> [Task details] In the records below, find the line containing "2022丸田親子三人展 (99, 1387)" and the line containing "酒器 (613, 1387)"; please repeat exactly the lines from one to the other, both included, and nothing more.

> [Source data]
------------------------

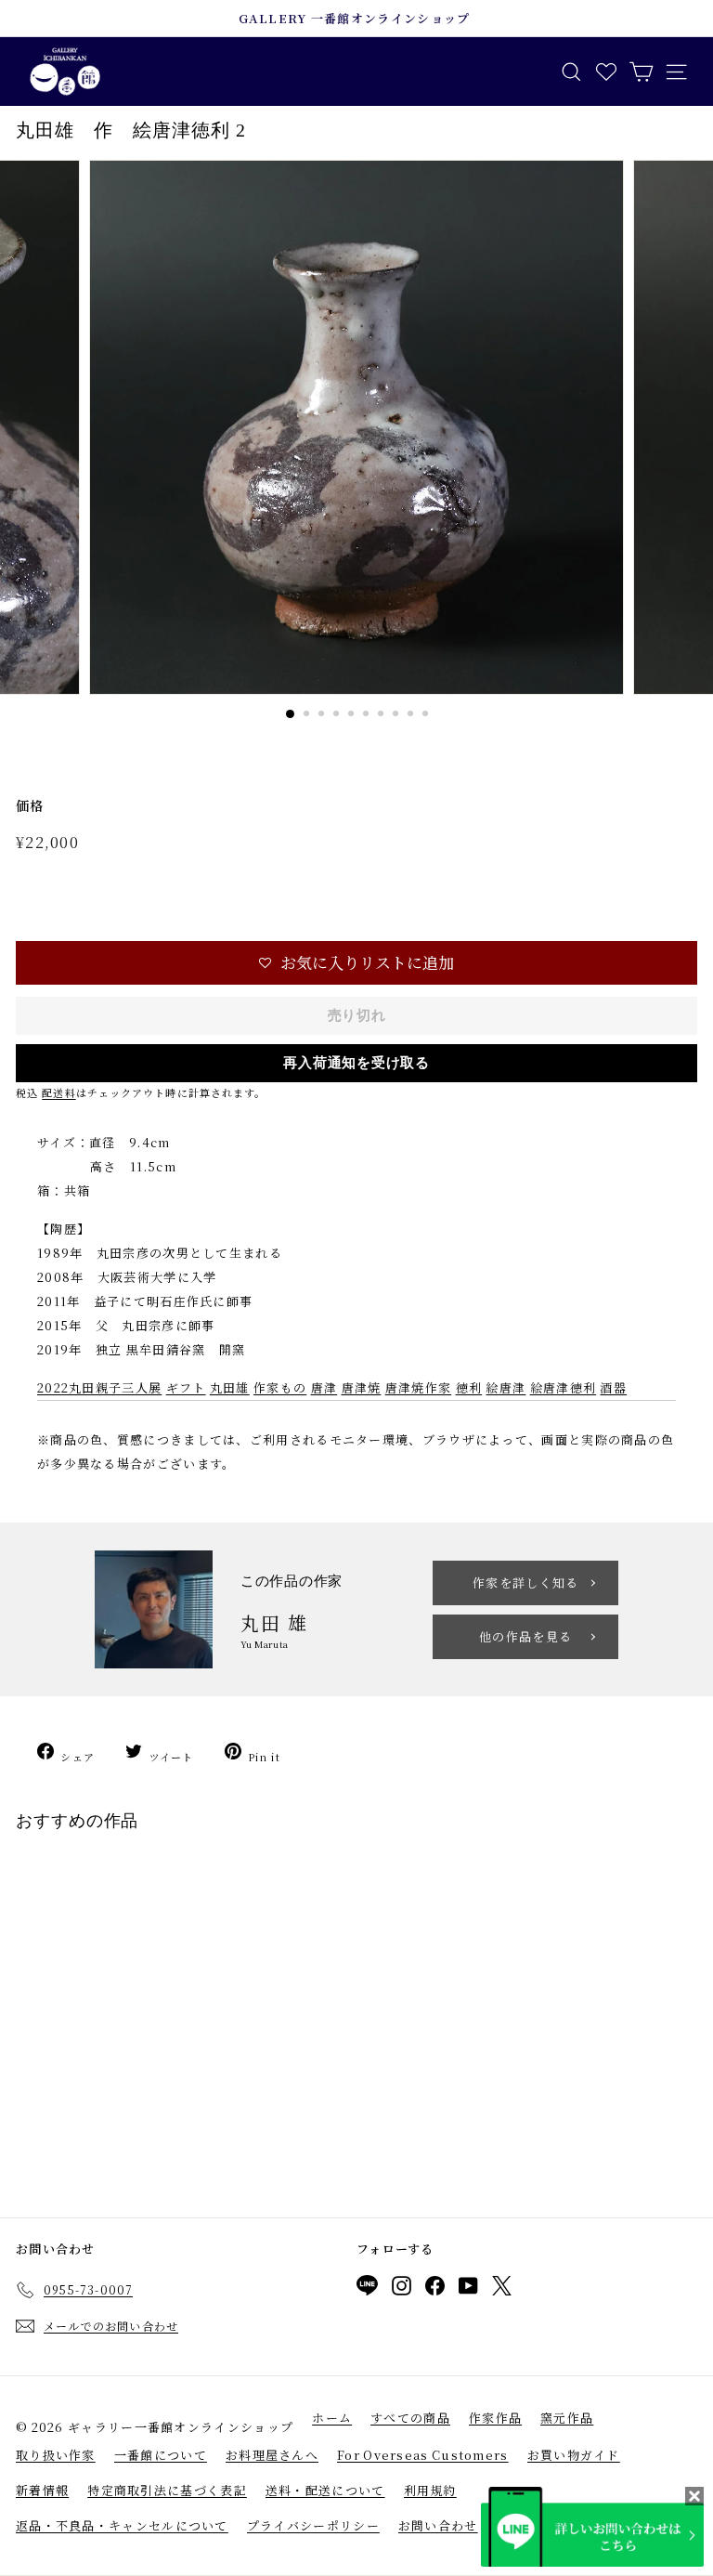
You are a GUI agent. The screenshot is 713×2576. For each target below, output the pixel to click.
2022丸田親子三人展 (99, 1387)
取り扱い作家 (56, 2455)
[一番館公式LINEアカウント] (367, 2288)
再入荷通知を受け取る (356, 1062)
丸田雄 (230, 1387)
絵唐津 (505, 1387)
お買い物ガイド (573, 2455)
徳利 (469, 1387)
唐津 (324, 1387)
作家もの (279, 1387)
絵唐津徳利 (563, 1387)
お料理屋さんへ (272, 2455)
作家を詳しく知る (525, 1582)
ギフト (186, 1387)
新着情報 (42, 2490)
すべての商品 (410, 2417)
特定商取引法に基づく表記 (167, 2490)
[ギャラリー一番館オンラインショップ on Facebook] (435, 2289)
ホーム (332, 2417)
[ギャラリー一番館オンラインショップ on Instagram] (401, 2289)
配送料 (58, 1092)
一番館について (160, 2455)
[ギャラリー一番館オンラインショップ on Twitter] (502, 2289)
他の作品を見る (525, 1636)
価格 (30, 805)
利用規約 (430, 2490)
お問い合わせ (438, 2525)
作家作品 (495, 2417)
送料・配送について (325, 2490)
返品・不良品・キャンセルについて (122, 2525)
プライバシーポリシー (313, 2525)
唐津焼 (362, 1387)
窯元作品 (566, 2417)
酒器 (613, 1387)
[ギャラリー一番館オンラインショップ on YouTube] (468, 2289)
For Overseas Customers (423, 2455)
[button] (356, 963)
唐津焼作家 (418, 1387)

------------------------

> [Result of this exercise]
2022丸田親子三人展 (99, 1387)
取り扱い作家 (56, 2455)
[一番館公式LINEアカウント] (367, 2288)
再入荷通知を受け取る (356, 1062)
丸田雄 (230, 1387)
絵唐津 (505, 1387)
お買い物ガイド (573, 2455)
徳利 (469, 1387)
唐津 (324, 1387)
作家もの (279, 1387)
絵唐津徳利 (563, 1387)
お料理屋さんへ (272, 2455)
作家を詳しく知る (525, 1582)
ギフト (186, 1387)
新着情報 (42, 2490)
すべての商品 (410, 2417)
特定商取引法に基づく表記 (167, 2490)
[ギャラリー一番館オンラインショップ on Facebook] (435, 2289)
ホーム (332, 2417)
[ギャラリー一番館オンラインショップ on Instagram] (401, 2289)
配送料 (58, 1092)
一番館について (160, 2455)
[ギャラリー一番館オンラインショップ on Twitter] (502, 2289)
他の作品を見る (525, 1636)
価格 (30, 805)
利用規約 (430, 2490)
お問い合わせ (438, 2525)
作家作品 (495, 2417)
送料・配送について (325, 2490)
返品・不良品・キャンセルについて (122, 2525)
プライバシーポリシー (313, 2525)
唐津焼 (362, 1387)
窯元作品 (566, 2417)
酒器 (613, 1387)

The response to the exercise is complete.